Hi Bart, Dave, Patrick, attached is a patch that converts ebt_ulog to use the generic logging mechanism (and thus be able to use the nfnetlink_log backend).
This patch breaks userspace compatibility, since the netlink message format of nfnetlink_log is different than the ebt_ulog one. I cannot decide whether that can be done, but at least in the past I had the feeling that nobody is really using ebt_ulog [yet], and thus it might be possible for those few users to directly use libnfnetlink_log (https://svn.netfilter.org/netfilter/trunk/libnfnetlink_log), especially considering that those uerspace apps already breaks since ebt_ulog now uses a different netlink family. How does it work? ebt_ulog.c calls nf_log_packet() which looks for a logging backend (nf_logger) for PF_BRIDGE. Userspace can attach nfnetlink_log to PF_BRIDGE by sending NFULNL_CFG_CMD_PF_BIND. libnfnetlink_log provides "nfulnl_bind_pf()" for that. The ebg_ulog "group number" is directly translated into a nfnetlink_log goup number. A userspace process can attach to a specific group by sending NFULNL_CFG_CMD_BIND (or better: calling "nfulnl_bind_group()" in libnfnetlink_log). If deleting all the old code is not feasible, I still suggest using the nf_log_packet() API (i.e. ebt_ulog calls nf_log_packet() but registers itself as default nf_logger for PF_BRIDGE). This way 'legacy' applications would work as long as some new nfnetlink_log app would register itself for PF_BRIDGE. I can prepare a patch, if it is needed. The same _should_ be done for regular "LOG" style logging of ebtables, much as ipt_LOG has been reworked by one of my recent patches. Please comment, Harald -- - Harald Welte <[EMAIL PROTECTED]> http://gnumonks.org/ ============================================================================ "Privacy in residential applications is a desirable marketing option." (ETSI EN 300 175-7 Ch. A6)

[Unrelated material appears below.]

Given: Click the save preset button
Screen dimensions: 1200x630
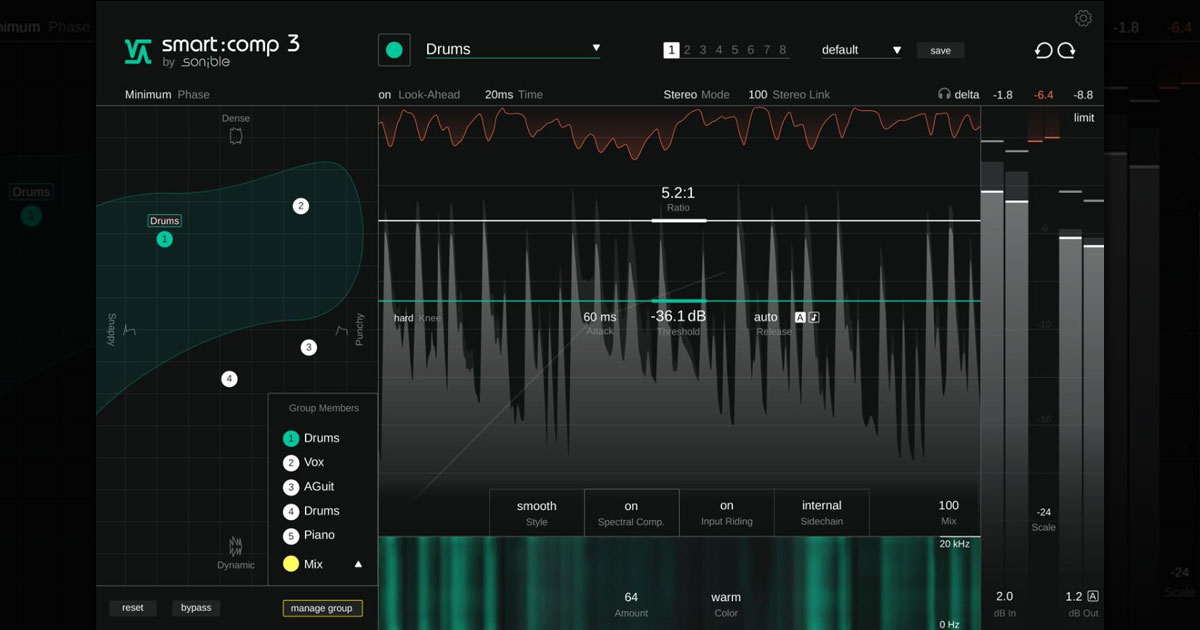Looking at the screenshot, I should [x=940, y=50].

diff --git a/net/bridge/netfilter/ebt_ulog.c b/net/bridge/netfilter/ebt_ulog.c
--- a/net/bridge/netfilter/ebt_ulog.c
+++ b/net/bridge/netfilter/ebt_ulog.c
@@ -3,28 +3,13 @@
*
* Authors:
* Bart De Schuymer <[EMAIL PROTECTED]>
+ * Harald Welte <[EMAIL PROTECTED]>
*
* November, 2004
*
* Based on ipt_ULOG.c, which is
* (C) 2000-2002 by Harald Welte <[EMAIL PROTECTED]>
*
- * This module accepts two parameters:
- *
- * nlbufsiz:
- * The parameter specifies how big the buffer for each netlink multicast
- * group is. e.g. If you say nlbufsiz=8192, up to eight kb of packets will
- * get accumulated in the kernel until they are sent to userspace. It is
- * NOT possible to allocate more than 128kB, and it is strongly discouraged,
- * because atomically allocating 128kB inside the network rx softirq is not
- * reliable. Please also keep in mind that this buffer size is allocated for
- * each nlgroup you are using, so the total kernel memory usage increases
- * by that factor.
- *
- * flushtimeout:
- * Specify, after how many hundredths of a second the queue should be
- * flushed even if it is not full yet.
- *
*/
#include <linux/module.h>
@@ -45,175 +30,22 @@
#define PRINTR(format, args...) do { if (net_ratelimit()) \
printk(format , ## args); } while (0)
-static unsigned int nlbufsiz = 4096;
-module_param(nlbufsiz, uint, 0600);
-MODULE_PARM_DESC(nlbufsiz, "netlink buffer size (number of bytes) "
- "(defaults to 4096)");
-
-static unsigned int flushtimeout = 10;
-module_param(flushtimeout, uint, 0600);
-MODULE_PARM_DESC(flushtimeout, "buffer flush timeout (hundredths ofa second) "
- "(defaults to 10)");
-
-typedef struct {
- unsigned int qlen; /* number of nlmsgs' in the skb */
- struct nlmsghdr *lastnlh; /* netlink header of last msg in skb */
- struct sk_buff *skb; /* the pre-allocated skb */
- struct timer_list timer; /* the timer function */
- spinlock_t lock; /* the per-queue lock */
-} ebt_ulog_buff_t;
-
-static ebt_ulog_buff_t ulog_buffers[EBT_ULOG_MAXNLGROUPS];
-static struct sock *ebtulognl;
-
-/* send one ulog_buff_t to userspace */
-static void ulog_send(unsigned int nlgroup)
-{
- ebt_ulog_buff_t *ub = &ulog_buffers[nlgroup];
-
- if (timer_pending(&ub->timer))
- del_timer(&ub->timer);
-
- /* last nlmsg needs NLMSG_DONE */
- if (ub->qlen > 1)
- ub->lastnlh->nlmsg_type = NLMSG_DONE;
-
- NETLINK_CB(ub->skb).dst_groups = 1 << nlgroup;
- netlink_broadcast(ebtulognl, ub->skb, 0, 1 << nlgroup, GFP_ATOMIC);
-
- ub->qlen = 0;
- ub->skb = NULL;
-}
-
-/* timer function to flush queue in flushtimeout time */
-static void ulog_timer(unsigned long data)
-{
- spin_lock_bh(&ulog_buffers[data].lock);
- if (ulog_buffers[data].skb)
- ulog_send(data);
- spin_unlock_bh(&ulog_buffers[data].lock);
-}
-
-static struct sk_buff *ulog_alloc_skb(unsigned int size)
-{
- struct sk_buff *skb;
-
- skb = alloc_skb(nlbufsiz, GFP_ATOMIC);
- if (!skb) {
- PRINTR(KERN_ERR "ebt_ulog: can't alloc whole buffer "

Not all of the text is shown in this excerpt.